-- Dataset records start --
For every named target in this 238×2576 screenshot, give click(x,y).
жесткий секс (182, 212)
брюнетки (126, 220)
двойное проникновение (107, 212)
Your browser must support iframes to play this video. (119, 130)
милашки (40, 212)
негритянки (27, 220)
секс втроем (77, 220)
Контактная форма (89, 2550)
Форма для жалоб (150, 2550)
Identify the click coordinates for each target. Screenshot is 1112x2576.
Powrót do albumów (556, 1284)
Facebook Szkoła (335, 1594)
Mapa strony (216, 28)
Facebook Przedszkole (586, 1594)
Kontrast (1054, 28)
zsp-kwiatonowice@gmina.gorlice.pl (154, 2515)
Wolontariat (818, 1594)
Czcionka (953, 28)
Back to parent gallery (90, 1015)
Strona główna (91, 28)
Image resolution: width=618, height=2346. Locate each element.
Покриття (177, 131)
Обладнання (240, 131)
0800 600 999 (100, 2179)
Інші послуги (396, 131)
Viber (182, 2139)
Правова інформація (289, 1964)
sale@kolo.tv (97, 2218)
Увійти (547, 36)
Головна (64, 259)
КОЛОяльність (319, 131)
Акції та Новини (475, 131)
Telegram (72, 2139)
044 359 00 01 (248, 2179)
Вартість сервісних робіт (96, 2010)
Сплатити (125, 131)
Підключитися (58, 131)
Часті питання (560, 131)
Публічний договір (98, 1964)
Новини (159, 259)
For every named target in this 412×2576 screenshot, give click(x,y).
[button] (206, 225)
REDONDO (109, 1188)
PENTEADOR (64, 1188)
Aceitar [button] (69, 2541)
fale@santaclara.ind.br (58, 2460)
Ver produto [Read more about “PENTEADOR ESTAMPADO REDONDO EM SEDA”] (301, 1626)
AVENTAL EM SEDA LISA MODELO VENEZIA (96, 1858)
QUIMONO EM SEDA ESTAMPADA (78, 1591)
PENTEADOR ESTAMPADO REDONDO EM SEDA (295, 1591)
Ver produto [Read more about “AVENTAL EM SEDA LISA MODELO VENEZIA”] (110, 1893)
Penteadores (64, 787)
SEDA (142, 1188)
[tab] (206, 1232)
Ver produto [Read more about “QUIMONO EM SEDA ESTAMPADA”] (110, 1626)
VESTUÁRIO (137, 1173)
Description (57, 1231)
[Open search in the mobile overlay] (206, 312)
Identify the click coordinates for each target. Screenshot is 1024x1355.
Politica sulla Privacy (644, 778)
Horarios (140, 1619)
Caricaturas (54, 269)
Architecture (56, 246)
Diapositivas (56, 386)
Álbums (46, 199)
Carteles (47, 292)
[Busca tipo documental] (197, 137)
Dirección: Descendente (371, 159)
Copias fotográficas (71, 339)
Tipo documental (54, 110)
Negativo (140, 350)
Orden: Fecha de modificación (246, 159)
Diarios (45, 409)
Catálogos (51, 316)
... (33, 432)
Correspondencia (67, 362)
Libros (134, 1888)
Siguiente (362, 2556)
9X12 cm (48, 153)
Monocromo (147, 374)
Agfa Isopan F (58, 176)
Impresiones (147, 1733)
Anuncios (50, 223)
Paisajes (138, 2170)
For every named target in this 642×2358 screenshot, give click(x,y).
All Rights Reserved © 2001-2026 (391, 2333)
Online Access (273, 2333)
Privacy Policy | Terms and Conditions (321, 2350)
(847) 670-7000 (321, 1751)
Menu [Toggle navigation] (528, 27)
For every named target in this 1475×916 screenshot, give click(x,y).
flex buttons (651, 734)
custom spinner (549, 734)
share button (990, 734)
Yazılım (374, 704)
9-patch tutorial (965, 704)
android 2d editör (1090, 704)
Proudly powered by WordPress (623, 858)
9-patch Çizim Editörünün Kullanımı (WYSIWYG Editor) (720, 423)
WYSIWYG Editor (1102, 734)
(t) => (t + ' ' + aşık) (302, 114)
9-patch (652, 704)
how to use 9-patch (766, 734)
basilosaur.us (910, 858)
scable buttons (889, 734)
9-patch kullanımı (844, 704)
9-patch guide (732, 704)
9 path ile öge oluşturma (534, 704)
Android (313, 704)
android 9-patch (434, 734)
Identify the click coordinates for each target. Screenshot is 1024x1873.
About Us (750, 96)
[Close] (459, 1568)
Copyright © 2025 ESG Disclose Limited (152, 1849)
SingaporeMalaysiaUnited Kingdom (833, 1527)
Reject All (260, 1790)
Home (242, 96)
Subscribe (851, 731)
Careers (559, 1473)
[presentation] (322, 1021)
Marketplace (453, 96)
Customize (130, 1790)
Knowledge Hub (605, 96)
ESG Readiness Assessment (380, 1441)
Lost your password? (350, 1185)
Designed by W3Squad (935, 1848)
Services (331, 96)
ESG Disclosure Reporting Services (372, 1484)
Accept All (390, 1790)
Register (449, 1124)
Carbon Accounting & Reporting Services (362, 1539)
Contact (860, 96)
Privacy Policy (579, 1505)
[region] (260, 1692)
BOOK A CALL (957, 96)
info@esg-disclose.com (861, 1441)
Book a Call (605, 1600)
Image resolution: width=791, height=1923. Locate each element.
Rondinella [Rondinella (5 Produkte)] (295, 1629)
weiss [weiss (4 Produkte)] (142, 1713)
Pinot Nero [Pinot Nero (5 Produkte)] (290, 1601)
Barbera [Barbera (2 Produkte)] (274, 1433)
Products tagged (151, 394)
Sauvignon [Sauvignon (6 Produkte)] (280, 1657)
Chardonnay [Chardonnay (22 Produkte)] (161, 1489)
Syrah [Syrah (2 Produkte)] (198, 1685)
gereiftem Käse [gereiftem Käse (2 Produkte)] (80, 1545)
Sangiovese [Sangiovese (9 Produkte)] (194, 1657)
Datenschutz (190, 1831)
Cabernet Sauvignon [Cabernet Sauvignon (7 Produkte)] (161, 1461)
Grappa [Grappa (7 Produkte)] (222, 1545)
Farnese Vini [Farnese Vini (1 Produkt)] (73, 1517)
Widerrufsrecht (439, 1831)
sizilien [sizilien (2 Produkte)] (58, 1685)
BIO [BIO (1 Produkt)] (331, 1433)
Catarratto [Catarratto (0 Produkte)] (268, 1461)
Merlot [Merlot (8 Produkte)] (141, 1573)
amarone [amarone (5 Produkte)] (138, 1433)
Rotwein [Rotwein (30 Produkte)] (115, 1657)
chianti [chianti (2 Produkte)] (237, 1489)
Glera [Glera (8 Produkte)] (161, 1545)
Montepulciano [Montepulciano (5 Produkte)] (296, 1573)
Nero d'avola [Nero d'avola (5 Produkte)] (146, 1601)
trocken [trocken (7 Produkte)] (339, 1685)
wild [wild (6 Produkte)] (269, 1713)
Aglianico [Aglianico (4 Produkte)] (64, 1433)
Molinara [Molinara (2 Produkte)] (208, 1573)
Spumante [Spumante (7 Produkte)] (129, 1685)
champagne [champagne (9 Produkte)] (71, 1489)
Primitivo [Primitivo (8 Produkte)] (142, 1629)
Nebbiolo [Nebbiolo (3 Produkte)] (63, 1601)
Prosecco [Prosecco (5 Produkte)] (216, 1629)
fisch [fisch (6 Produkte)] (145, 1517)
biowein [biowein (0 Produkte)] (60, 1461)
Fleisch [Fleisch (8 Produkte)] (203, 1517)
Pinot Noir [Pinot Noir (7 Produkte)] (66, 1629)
-- Dataset records end --
Switch "Produkte" to "Products" in the data lines from the line with "SingaporeMalaysiaUnited Kingdom (833, 1527)" to the line with "Sangiovese [Sangiovese (9". Return those lines with nothing else changed.

== Reply ==
SingaporeMalaysiaUnited Kingdom (833, 1527)
Reject All (260, 1790)
Home (242, 96)
Subscribe (851, 731)
Careers (559, 1473)
[presentation] (322, 1021)
Marketplace (453, 96)
Customize (130, 1790)
Knowledge Hub (605, 96)
ESG Readiness Assessment (380, 1441)
Lost your password? (350, 1185)
Designed by W3Squad (935, 1848)
Services (331, 96)
ESG Disclosure Reporting Services (372, 1484)
Accept All (390, 1790)
Register (449, 1124)
Carbon Accounting & Reporting Services (362, 1539)
Contact (860, 96)
Privacy Policy (579, 1505)
[region] (260, 1692)
BOOK A CALL (957, 96)
info@esg-disclose.com (861, 1441)
Book a Call (605, 1600)
Image resolution: width=791, height=1923. Locate each element.
Rondinella [Rondinella (5 Products)] (295, 1629)
weiss [weiss (4 Products)] (142, 1713)
Pinot Nero [Pinot Nero (5 Products)] (290, 1601)
Barbera [Barbera (2 Products)] (274, 1433)
Products tagged (151, 394)
Sauvignon [Sauvignon (6 Products)] (280, 1657)
Chardonnay [Chardonnay (22 Products)] (161, 1489)
Syrah [Syrah (2 Products)] (198, 1685)
gereiftem Käse [gereiftem Käse (2 Products)] (80, 1545)
Sangiovese [Sangiovese (9 Products)] (194, 1657)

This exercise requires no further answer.